Provided data |

---*---

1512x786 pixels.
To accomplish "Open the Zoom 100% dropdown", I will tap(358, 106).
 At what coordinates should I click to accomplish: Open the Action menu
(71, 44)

---*---

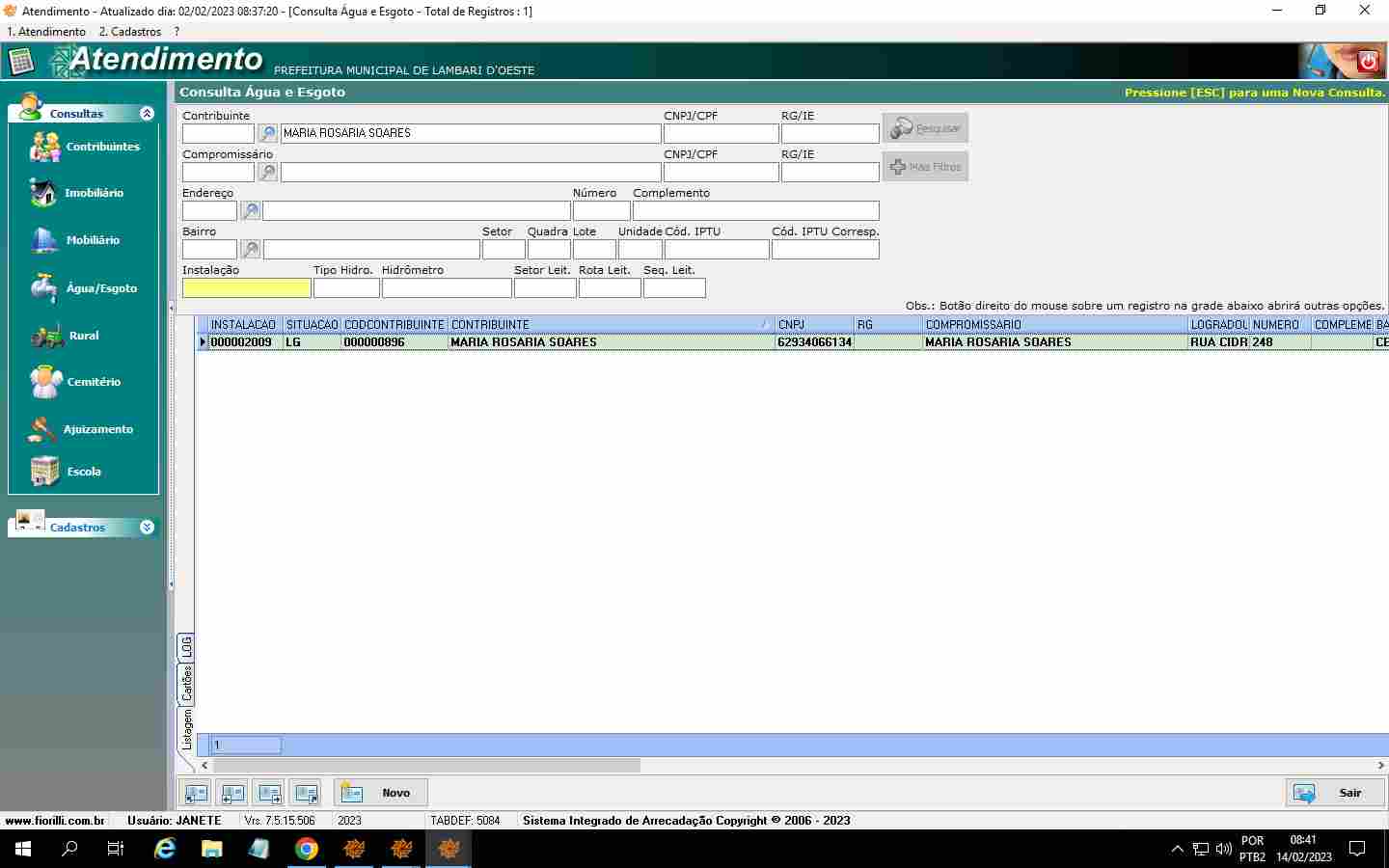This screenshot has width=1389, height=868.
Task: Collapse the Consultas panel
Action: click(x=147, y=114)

---*---

Objective | Recast the material as a Markdown table with the columns "Line no." and "Text", one row per line and blank lines skipped, starting with the line containing "This screenshot has width=1389, height=868." and going on through the line containing "Action: click(x=147, y=114)". Leave the pictures out of the answer.

Solution |
| Line no. | Text |
|---|---|
| 1 | This screenshot has width=1389, height=868. |
| 2 | Task: Collapse the Consultas panel |
| 3 | Action: click(x=147, y=114) |